TIA was diagnosed on the opinion of the initial treating physician, and timing of events during follow-up was measured as time of presentation rather than symptom onset, to reflect how the scores would be used in practice. Stroke diagnosis was confirmed by a study neurologist, based on review of medical and electronic records, in the California cohorts and by face-to-face evaluation and review of records in the English cohorts.

Among the patients overall, the stroke rates were:

  • 3.9% at two days after presentation (189 patients),
  • 5.5% at seven days (267 patients),
  • 7.5% at 30 days (360 patients), and
  • 9.2% within 90 days (442 patients).

The researchers found the most sensitive and specific predictors of two-day stroke risk were five factors. Adding together points for these factors comprised their unified ABCD2 score. Point allocations were:

  • One point for age 60 or older,
  • One point for blood pressure at or above 140 mmHg systolic or 90 mmHg diastolic,
  • Two points for unilateral weakness,
  • One point for speech impairment without weakness,
  • Two points for TIA duration of 60 minutes or more,
  • One point for TIA duration 10 to 59 minutes, and
  • One point for diabetes.

Under this scoring system, 21% of patients would be classified as high risk (six to seven points, 8.1% two-day risk), 45% moderate risk (four to five points, 4.1% two-day risk), and 34% low risk (zero to three points, 1.0% two-day risk).

Compared to both existing prediction scales, the ABCD2 score was generally the best predictor of two-, seven- and 90-day risk of stroke as measured by c statistics (1.00 is ideal sensitivity and specificity, 0.50 is no better than chance).

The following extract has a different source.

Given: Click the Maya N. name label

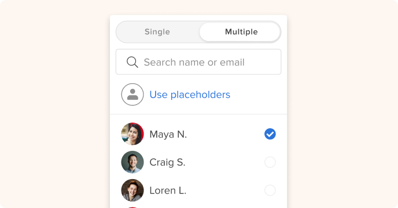Looking at the screenshot, I should [168, 134].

However, 95% confidence intervals overlapped.

For two-day stroke risk, the c statistics ranges across cohorts were:

  • 0.60 to 0.75 for the California score,
  • 0.64 to 0.76 for the ABCD score, and
  • 0.66 to 0.79 for the ABCD2 score.

For seven-day stroke risk, the c statistic ranges across cohorts were:

  • 0.60 to 0.79 for the California score,
  • 0.64 to 0.81 for the ABCD score, and
  • 0.63 to 0.83 for the ABCD2 score.

For 90-day stroke risk, the c statistic ranges were:

  • 0.61 to 0.73 for the California score,
  • 0.63 to 0.77 for the ABCD score, and
  • 0.64 to 0.75 for the ABCD2 score.

The researchers concluded, "Existing prognostic scores for stroke risk after TIA validate well on multiple independent cohorts, but the unified ABCD2 score is likely to be most predictive."

An admission policy for hospitalization of all ABCD2 high-risk patients would have resulted in 52% of strokes occurring among unadmitted patients. A policy dictating admission for all those with moderate or high risk would have resulted in only 9% of strokes occurring among those not admitted.

"Based on results of a prior cost-utility analysis, an ABCD2 score of four or greater may justify 24-hour hospitalization in the U.S. solely on the basis of a greater opportunity to administer thrombolysis early if a subsequent stroke occurs in the hospital as opposed to at home," they wrote.

The score predicted risk similarly among African American, Asian American, Hispanic and white patients. It was likewise as good a predictor among patients with a confirmed diagnosis as among those not thought to have had a TIA after review by a neurologist.

However, "since the score may work in part because it identifies true TIAs, it should not supersede expert neurological judgment," Dr. Johnston and colleagues wrote.

In an accompanying comment, Walter N Kernan, M.D., of Yale characterized ABCD2 as "currently the best available method" for evaluating short-term stroke risk after a TIA."